We are of the thrifty sort, so I pay for Internet and Netflix only… $61.22 a month for “high speed DSL” through the local phone company. If the price goes up, I call and calmly negotiate it back down to where we are, and it stays for about a year. I think my folks are in the “hunnert fifty” category for a bundle of Tv, Internet and Phone in Central Ohio. Just remember, the phone doesn’t work if the cable is out.
$74 for mid-level Directv including high speed AT&T U-Verse internet. The internet part is $25 because I have them for wireless too. AT&T has the worst customer service but if you’re persistent you can get them to drop their prices.
An embarrassing $220 a month. That includes the high speed internet from Comcast.
Unfortunately for me, Netflix,Hulu, Prime etc don’t have a sports package. Most of what i watch is live sports.
About $100 a month for high-speed internet. No cable – we use Netflix or whatever mysterious things my kids wizard up to watch shows. Our tv use is so low that I don’t really care, but getting football would be nice. We hooked up an ugly antenna to grab sports, but that only picks up whatever the local stations carry. Sadness.
hit up reddit and search around for streaming sports its got links to all the sites that stream football baseball etc.

RECORDS PROVIDED:
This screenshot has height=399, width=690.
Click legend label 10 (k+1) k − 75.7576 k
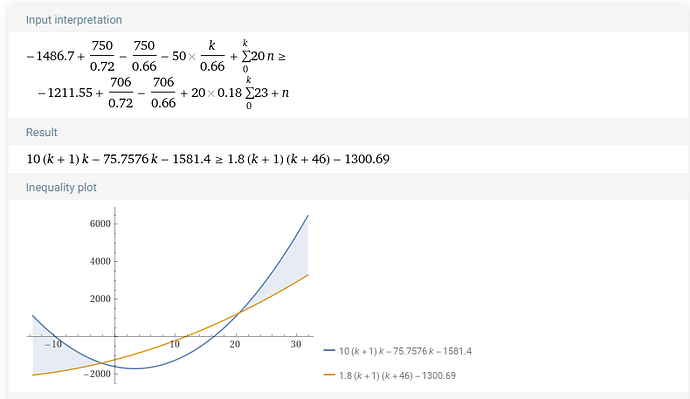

---

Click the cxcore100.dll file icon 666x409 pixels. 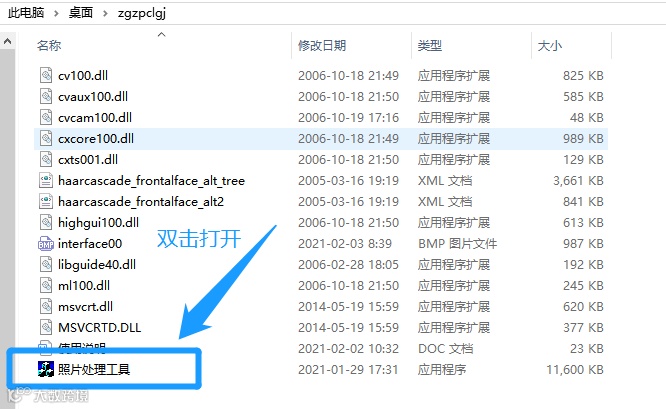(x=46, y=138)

PROBLEM: List every amount written with a dollar sign in the comments on monthly TV and internet bills, in the order they appear.

IN RESPONSE: $61.22, $74, $25, $220, $100